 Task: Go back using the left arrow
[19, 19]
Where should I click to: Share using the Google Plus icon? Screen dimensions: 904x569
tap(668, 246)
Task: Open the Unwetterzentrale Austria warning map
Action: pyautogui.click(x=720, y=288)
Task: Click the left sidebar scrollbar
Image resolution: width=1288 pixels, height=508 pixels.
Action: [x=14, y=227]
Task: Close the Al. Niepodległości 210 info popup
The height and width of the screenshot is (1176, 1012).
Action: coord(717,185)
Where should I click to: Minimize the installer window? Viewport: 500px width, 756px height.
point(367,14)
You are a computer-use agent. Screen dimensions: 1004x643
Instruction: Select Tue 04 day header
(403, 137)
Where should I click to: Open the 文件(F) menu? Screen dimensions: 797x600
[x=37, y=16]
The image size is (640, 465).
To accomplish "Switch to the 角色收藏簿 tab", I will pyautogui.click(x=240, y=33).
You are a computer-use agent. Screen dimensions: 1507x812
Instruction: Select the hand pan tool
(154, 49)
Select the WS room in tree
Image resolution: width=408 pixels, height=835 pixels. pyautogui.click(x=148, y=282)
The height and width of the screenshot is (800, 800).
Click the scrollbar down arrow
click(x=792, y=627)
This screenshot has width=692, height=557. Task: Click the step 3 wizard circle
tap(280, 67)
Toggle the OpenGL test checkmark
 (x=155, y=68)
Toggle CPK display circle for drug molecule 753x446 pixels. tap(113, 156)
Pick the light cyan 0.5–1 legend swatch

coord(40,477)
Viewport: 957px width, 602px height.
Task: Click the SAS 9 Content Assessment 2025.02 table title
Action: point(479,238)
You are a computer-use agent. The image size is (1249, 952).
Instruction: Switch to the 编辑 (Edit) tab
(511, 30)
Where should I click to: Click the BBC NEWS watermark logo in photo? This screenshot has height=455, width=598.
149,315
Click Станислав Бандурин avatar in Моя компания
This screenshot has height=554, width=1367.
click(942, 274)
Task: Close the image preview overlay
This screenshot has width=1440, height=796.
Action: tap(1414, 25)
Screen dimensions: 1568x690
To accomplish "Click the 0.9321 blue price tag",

#####

* _What is required_
Using the listing above, show every line that includes the string "accomplish".

* _Solution for this exercise_
To accomplish "Switch to the 角色收藏簿 tab", I will pyautogui.click(x=240, y=33).
To accomplish "Click the 0.9321 blue price tag",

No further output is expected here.